One of the peculiar aspects of the commentary surrounding the introduction of the homosexual “marriage” precedent into the polygamy case is the claim by some commentators that same-sex “marriage” is less of a social innovation than polygamy.
“The claims by same-sex couples were, in some respects, very conventional,” said David Rayside, who is identified as “a political science professor at the University of Toronto who studied the same-sex debate” in the Globe and Mail article. “In fact, there has been no significant change in the direction of moving beyond two people.”
In reality, polygamy has long been accepted by some societies, including Islamic ones.
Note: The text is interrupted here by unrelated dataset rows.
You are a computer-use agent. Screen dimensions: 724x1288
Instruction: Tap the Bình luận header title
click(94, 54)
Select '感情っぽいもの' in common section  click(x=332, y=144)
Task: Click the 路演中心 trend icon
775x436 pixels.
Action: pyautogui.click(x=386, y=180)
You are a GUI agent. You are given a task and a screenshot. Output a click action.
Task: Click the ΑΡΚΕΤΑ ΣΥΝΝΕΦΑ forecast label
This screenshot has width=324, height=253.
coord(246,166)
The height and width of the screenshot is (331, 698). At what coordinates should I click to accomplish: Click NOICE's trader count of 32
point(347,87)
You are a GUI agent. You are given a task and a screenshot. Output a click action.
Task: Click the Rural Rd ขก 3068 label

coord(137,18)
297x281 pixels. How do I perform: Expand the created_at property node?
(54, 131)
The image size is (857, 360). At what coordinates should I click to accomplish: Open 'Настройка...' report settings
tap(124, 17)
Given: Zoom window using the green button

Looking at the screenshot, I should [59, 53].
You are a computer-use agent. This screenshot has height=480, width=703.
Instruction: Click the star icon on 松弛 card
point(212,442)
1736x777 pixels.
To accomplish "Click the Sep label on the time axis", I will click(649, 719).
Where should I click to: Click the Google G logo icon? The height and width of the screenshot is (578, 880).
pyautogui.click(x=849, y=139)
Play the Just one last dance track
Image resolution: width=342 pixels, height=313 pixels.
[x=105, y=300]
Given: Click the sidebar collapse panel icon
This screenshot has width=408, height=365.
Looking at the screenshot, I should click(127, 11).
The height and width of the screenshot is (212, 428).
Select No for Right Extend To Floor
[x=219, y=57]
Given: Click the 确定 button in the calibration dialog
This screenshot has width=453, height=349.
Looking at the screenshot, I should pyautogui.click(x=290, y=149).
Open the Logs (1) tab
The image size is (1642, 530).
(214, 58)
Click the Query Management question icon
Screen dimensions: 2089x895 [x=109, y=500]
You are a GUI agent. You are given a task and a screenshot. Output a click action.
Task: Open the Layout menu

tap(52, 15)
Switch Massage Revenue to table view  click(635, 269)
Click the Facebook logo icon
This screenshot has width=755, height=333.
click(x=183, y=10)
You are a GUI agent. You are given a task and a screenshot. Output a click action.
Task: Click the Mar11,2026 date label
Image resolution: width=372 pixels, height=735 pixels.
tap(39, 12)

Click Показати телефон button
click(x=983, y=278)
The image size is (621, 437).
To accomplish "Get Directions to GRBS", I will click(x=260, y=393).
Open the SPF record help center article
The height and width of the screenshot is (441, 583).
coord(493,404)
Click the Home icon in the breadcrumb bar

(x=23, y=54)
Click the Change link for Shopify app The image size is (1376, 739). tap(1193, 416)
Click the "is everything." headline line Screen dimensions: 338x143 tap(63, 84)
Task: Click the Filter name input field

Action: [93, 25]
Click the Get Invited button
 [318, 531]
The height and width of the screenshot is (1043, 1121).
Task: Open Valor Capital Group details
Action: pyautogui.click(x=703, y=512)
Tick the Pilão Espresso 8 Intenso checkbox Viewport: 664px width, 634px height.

Same-sex “marriage,” in contrast, has never been accepted anywhere prior to its legalization in the last decade by a handful of jurisdictions in Western countries.
And Canadian family advocates warned very specifically in 2005 that radically redefining marriage to include homosexual unions inevitably would be used by proponents of polygamy to argue that it too should be recognized under Canadian law, as the Register noted in this article we published in 2007 about the implications of prosecuting members of the Bountiful community for polygamy.
That Rayside should attempt to pass off the false claim that homosexual marriage is not a radical break from the traditional understanding of marriage actually isn’t at all surprising. He is a homosexual activist who helped found the University of Toronto’s “Sexual Diversity Studies Program” as well as the university’s “Committee on Homophobia” and its “Rainbow Triangle Alumni Association.”
Also quoted in the Globe and Mail article making the case for the supposed relative normalcy of same-sex “marriage,” as compared to polygamy, was Daphne Gilbert, a feminist law professor at the University of Ottawa.
In a 2005 article entitled “Private Conscience, Identity and Equality: Limiting Free Speech for the Greater Good,” Gilbert and co-author Jena Gilbert argued religious leaders should not have the right to criticize homosexuality in a “hateful” way, even by quoting from the Bible within their own churches.
The article was written in the specific context of rebutting comments made by Cardinal Marc Ouellet of Quebec City, the primate of Canada, during the debate over whether to legalize same-sex marriage. Cardinal Ouellet warned that doing so could imperil the rights of church leaders to speak out against homosexual behavior.
Gilbert and Jena said that such comments by religious leaders are currently protected by the Canadian constitution. But, they suggested, this constitutional protection should be removed in order to protect homosexuals.
“Everyone has a right to security of the person, and public expression that attacks, marginalizes and degrades the gay and lesbian community violates their security, no matter if it comes from the pulpit or the newspaper,” they wrote.
Added Gilbert and Jena, “If the publication of Biblical passages vilifying homosexuality can constitute an expression of hatred sufficient to offend the equality rights of gays and lesbians, why is speaking those same passages as religious teaching a protected right?”
One of the difficulties for Christians and others who advocate in support of protecting the traditional heterosexual-only understanding of marriage is the strong bias of most major North American media outlets in favor of redefining marriage to include homosexual couples. This bias is especially evident in Canada, as the Globe and Mail’s article about the polygamy trial again confirms.